Technically, he was the senior executive of this mission, an honor that he found almost entirely empty. To him, it was like being the principal of a school for very bright, totally wayward children. Each one of them must have been president of their school’s student body, he thought: accustomed to getting their own way and total strangers to discipline. Besides, the actual commander of the ship was the artificial intelligence program run by the ship’s central computer.

If Gregorian is a chessboard knight, Ignatiev mused to himself, then what is Nikki? Not the queen; she’s too young, too uncertain of herself for that. Her assignment to monitor the navigation program was something of a joke: the ship followed a ballistic trajectory, like an arrow shot from Earth. Nothing for a navigator to do except check the ship’s position each day.

Maybe she’s a bishop, Ignatiev mused, if a woman can be a bishop: quiet, self-effacing, possessing hidden depths. And reliable, trustworthy, always staying to the color of the square she started on. She’ll cling to Gregorian, unless he hurts her terribly. That possibility made Ignatiev’s blood simmer.

And me? he asked himself. A pawn, nothing more. But then he thought, maybe I’m a rook, stuck off in a corner of the board, barely noticed by anybody.

«Dr. Ignatiev is correct,» said Gregorian, trying to regain control of the conversation. «The proper term is astrogator.»

«Whatever,» said Nikki, her eyes returning to Gregorian’s handsome young face.

«Young» was a relative term. Gregorian was approaching sixty, although he still had the vigor, the attitudes and demeanor of an obstreperous teenager. Ignatiev thought it would be appropriate if the Armenian’s face were blotched with acne. Youth is wasted on the young, Ignatiev thought. Thanks to life-elongation therapies, average life expectancy among the starship crew was well above two hundred. It had to be.

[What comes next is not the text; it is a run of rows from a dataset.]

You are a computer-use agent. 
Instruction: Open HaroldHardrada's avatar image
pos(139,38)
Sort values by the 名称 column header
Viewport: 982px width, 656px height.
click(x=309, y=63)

The scoopship was named Sagan, after some minor twentieth-century astronomer. It was heading for Gliese 581, a red dwarf star slightly more than twenty lightyears from Earth. For Ignatiev, it was a one-way journey. Even with all the life-extension therapies, he would never survive the eighty-year round trip. Gregorian would, of course, and so would Nikki.

Ignatiev brooded over the unfairness of it. By the time the ship returned to Earth, the two of them would be grandparents and Ignatiev would be long dead.

Unfair, he thought as he pushed himself up from the plush banquette and left the lounge without a word to either one of them. The universe is unfair. I don’t deserve this: to die alone, unloved, unrecognized, my life’s work forgotten, all my hopes crushed to dust.

As he reached the lounge’s hatch, he turned his head to see what the two of them were up to. Chatting, smiling, holding hands, all the subverbal signals that lovers send to each other. They had eyes only for one another, and paid absolutely no attention to him.

Just like the rest of the goddamned world, Ignatiev thought.

He had labored all his life in the groves of academe, and what had it gotten him? A membership in the International Academy of Sciences, along with seventeen thousand other anonymous workers. A pension that barely covered his living expenses. Three marriages: two wrecked by divorce and the third—the only one that really mattered—destroyed by that inevitable thief, death.